Bulk lifetime and efficiency enhancement due to gettering and hydrogenation of defects during cast multicrystalline silicon solar cell fabrication

Abstract

Cast multicrystalline silicon (mc-Si) shows a significant variation in quality depending on the location of the brick in the ingot and the location of the wafer in the brick. Variation also occurs in ingots from different suppliers, which is attributed to the difference in the cleanliness of the crucible used for growth and the quality of the silicon feedstock used.

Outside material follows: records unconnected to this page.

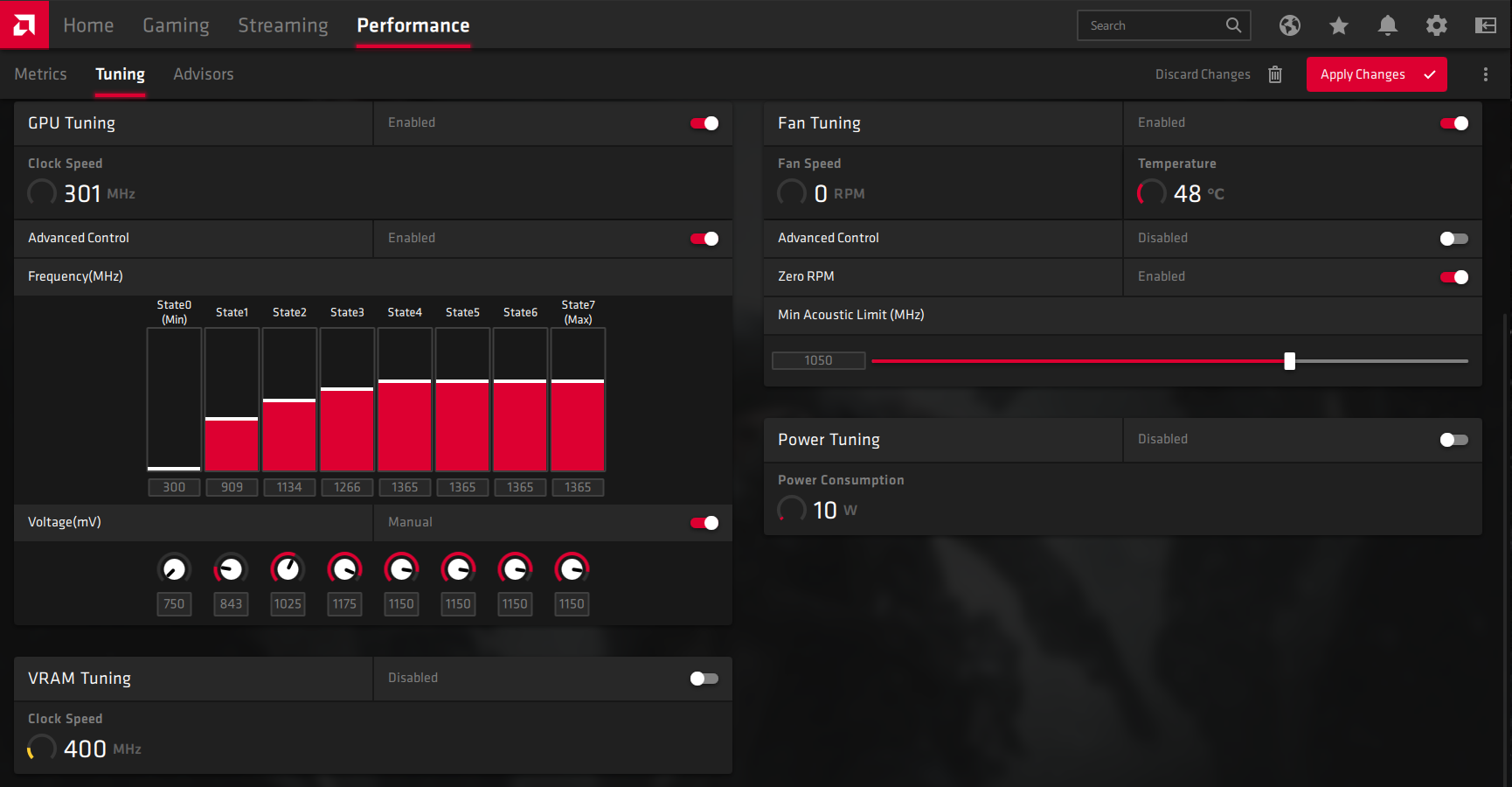Screen dimensions: 1512x787
Task: Enable the Power Tuning toggle
Action: 1453,440
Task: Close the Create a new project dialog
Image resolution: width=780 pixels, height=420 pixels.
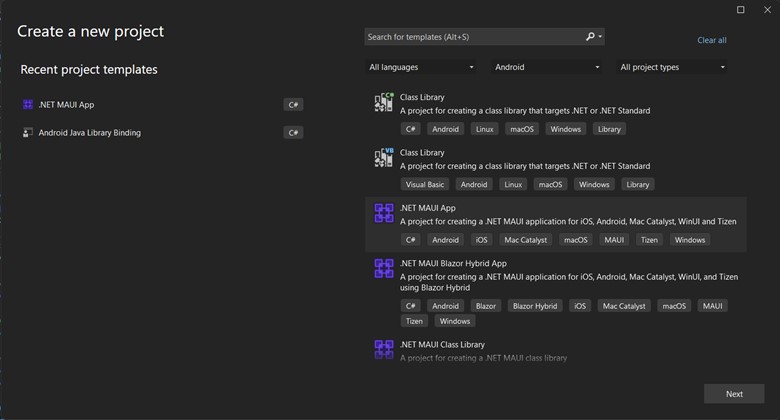Action: pyautogui.click(x=765, y=10)
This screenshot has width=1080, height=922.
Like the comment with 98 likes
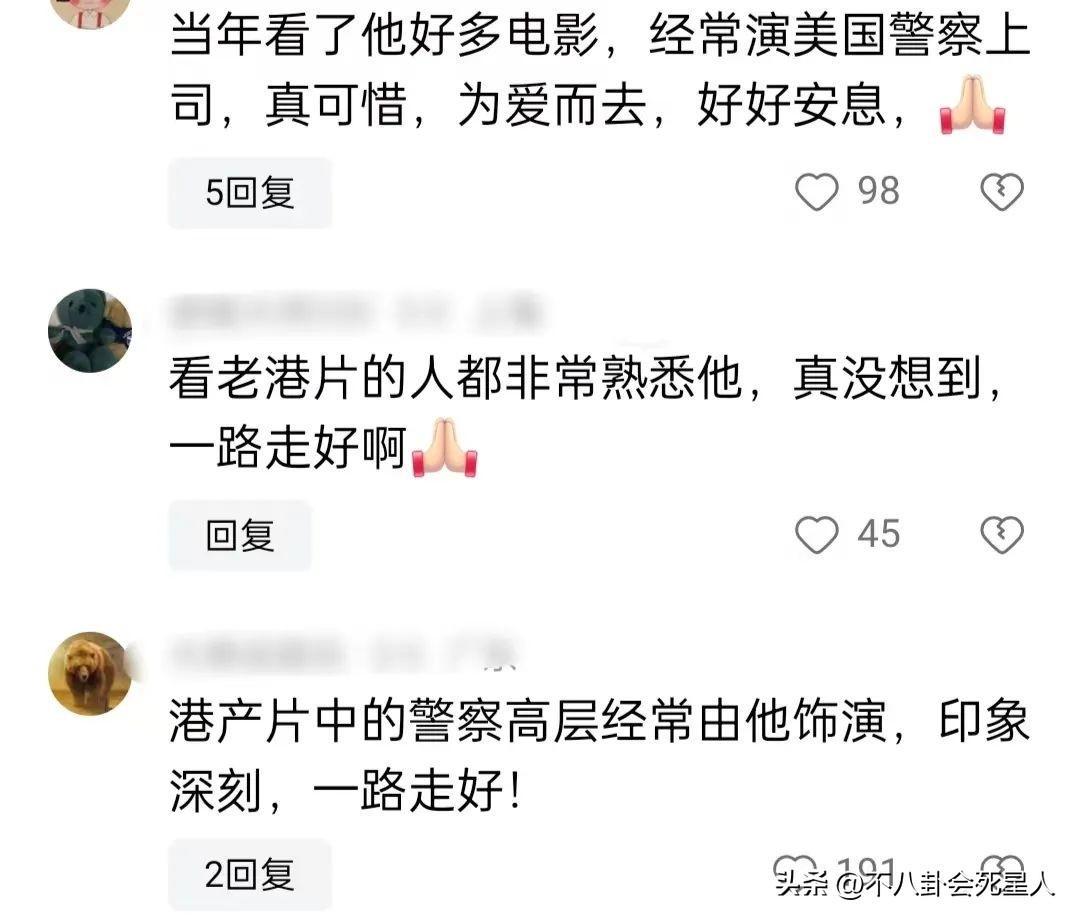pos(816,191)
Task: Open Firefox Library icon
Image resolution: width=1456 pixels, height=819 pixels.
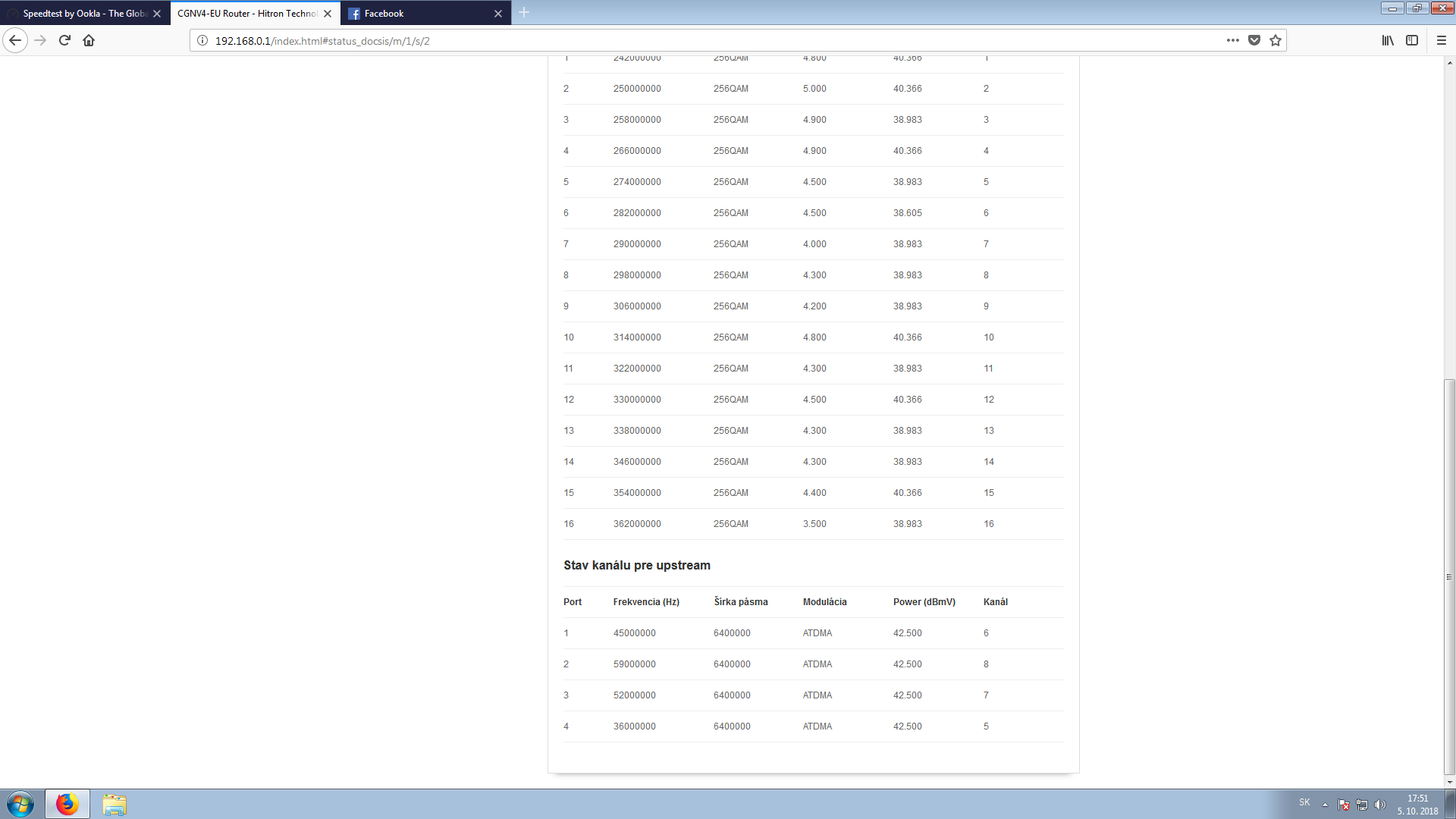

Process-induced lifetime investigation conducted in this paper showed that wafers from the top region of mc-Si ingot grown by Heat Exchanger Method (HEM) benefited most from the gettering step during phosphorus diffusion to form the n + junction. Wafers from the bottom of the ingot, however, benefited most from the hydrogenation taking place from the SiN x film during the co-firing cycle used to form simultaneous front and back contacts and aluminum back surface field. Wafers from the middle region benefited from both, the diffusion-gettering, and the SiN x -hydrogenation. Un-textured, 4 cm 2, screen-printed, best solar cell efficiencies of 15.9% and above were achieved on wafers from top, middle, and bottom regions of most of the ingots used in this study because the bulk lifetime exceeded 100 μs after gettering and hydrogenation. Lifetimes in excess of 300 μs were achieved from the middle region of some mc-Si ingots. Solar cell efficiencies of 16.7% were attained from the middle regions of two out of the three ingots investigated in this study. Device modeling was performed to provide guidelines to reduce the efficiency variation across different regions of the ingots and to obtain the highest possible efficiency with a given bulk lifetime and device structure.